Rex Grossman didn't allow the nearly 200 yards rushing at 4.75/yds a pop.  I thought Rhodes (113 yds) was the MVP as Manning threw a pick and fumbled one away and his numbers weren't much better than Grossman's.

I agree with you about Prince.  I thought his 'shadow puppet' was hillarious.  Yes, I'm sure he meant it that way too!  hehe


----------



## mrhnau (Feb 5, 2007)

crushing said:


> I agree with you about Prince.  I thought his 'shadow puppet' was hillarious.  Yes, I'm sure he meant it that way too!  hehe


The guy is a midget. My wife thinks its his way of looking tall.
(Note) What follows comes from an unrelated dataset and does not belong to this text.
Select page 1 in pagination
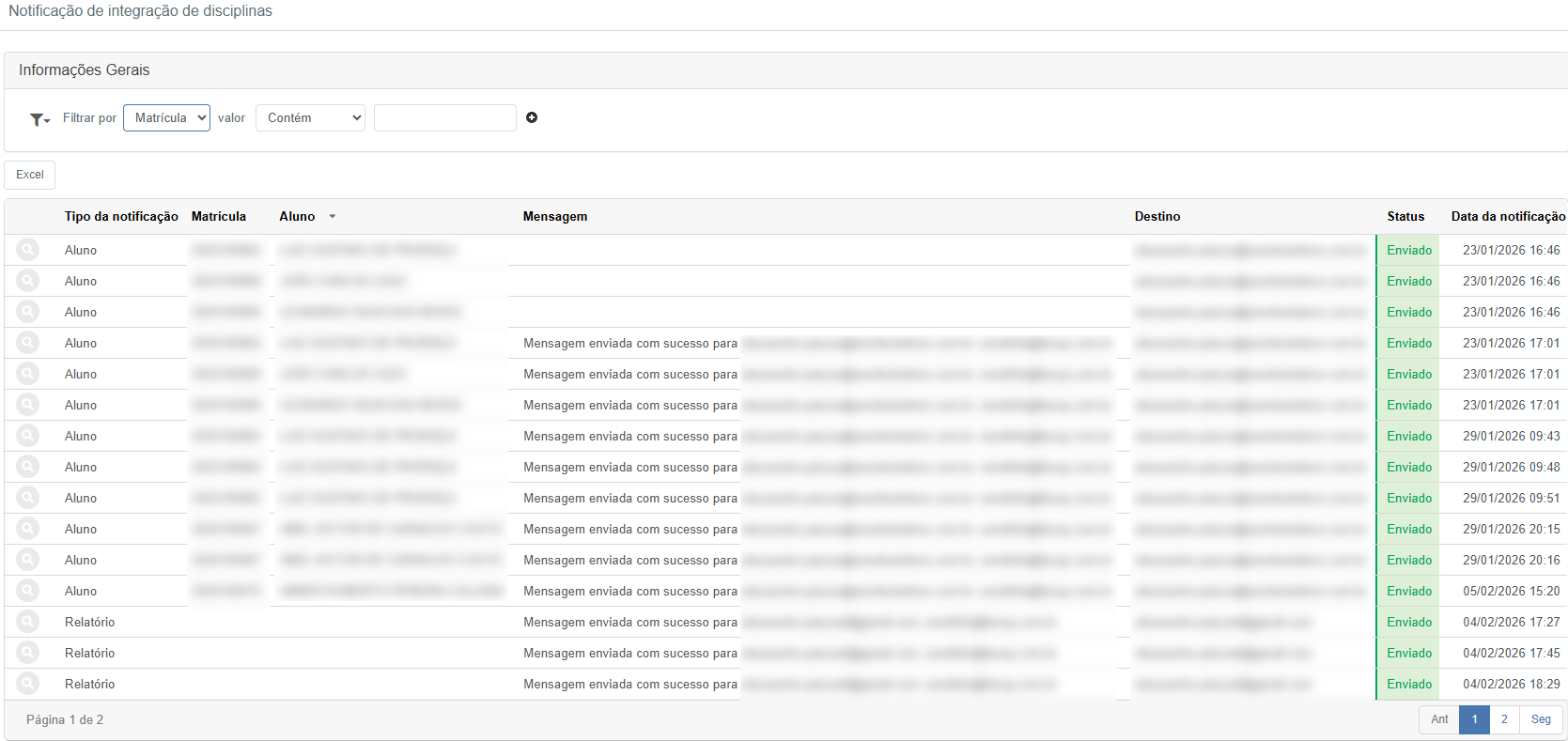Image resolution: width=1568 pixels, height=741 pixels. (1474, 719)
I thought the guitar thing in the screen was pretty hilarious LOL


----------



## Ping898 (Feb 5, 2007)

crushing said:


> Rex Grossman didn't allow the nearly 200 yards rushing at 4.75/yds a pop. I thought Rhodes (113 yds) was the MVP as Manning threw a pick and fumbled one away and his numbers weren't much better than Grossman's.


 

I agree with you about Rhodes... I voted for him....


----------



## CTKempo Todd (Feb 5, 2007)

crushing said:


> Rex Grossman didn't allow the nearly 200 yards rushing at 4.75/yds a pop. I thought Rhodes (113 yds) was the MVP as Manning threw a pick and fumbled one away and his numbers weren't much better than Grossman's.


 
Agree about the MVP...They seem to like giving them to QB's. (I didn't agree with a Brady choice a couple of years ago either and ia m a PATS fan..I mena they won on Vinatieri's foot 3 times and the guy never won an MVP..

However the Defense DID get them to the superbowl in spite of Grossman stinking..He needed to step up and he didn't. 
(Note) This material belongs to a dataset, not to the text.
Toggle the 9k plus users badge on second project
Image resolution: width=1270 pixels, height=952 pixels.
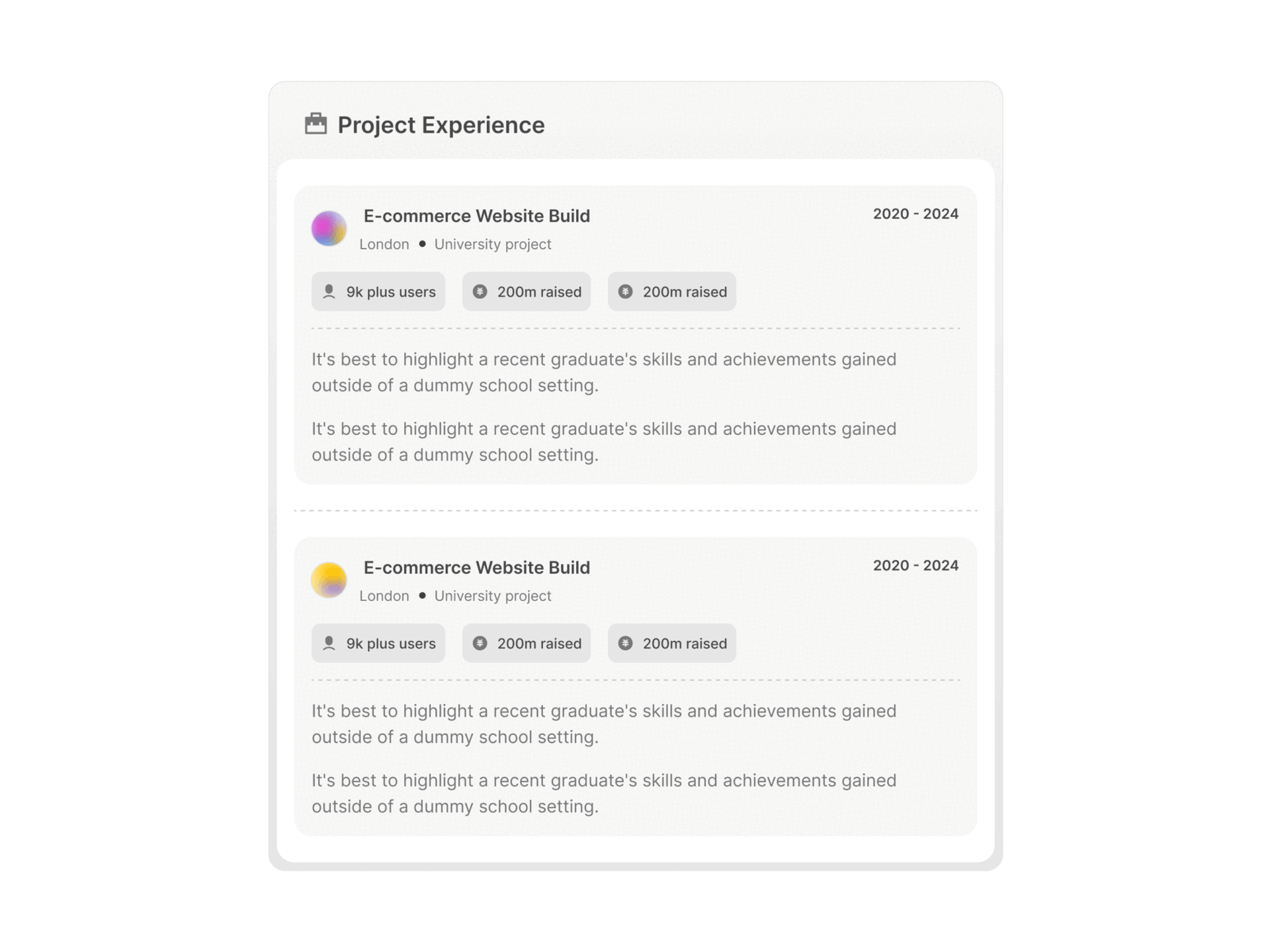(378, 643)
Manning makes plays when he needed to and I don't think that you can complare offensive stat by both teams..
Manning, 25 of 38 passes for 247 yards with one touchdown and one interception. 
Grossman, 20-28 passes for 165 yards 1 touchdown  2 Ints  



Bottom Line: Can you see Chicogo getting back there on the BACK of Rex Grossman. I can't.


----------



## Tames D (Feb 5, 2007)

Very disapointed in the Bears. Not really a big Prince fan, but I thought he did a good job. Enjoyed his performance. And he didn't whine about playing in the rain (Like Manning).


----------



## zDom (Feb 5, 2007)

MA-Caver said:


> Anyone else caught that psudeo-sexual reference to his supposed man-hood when that sheet went up for his purple rain guitar and the huge shadow play on it? Not a wardrobe malfunction but still...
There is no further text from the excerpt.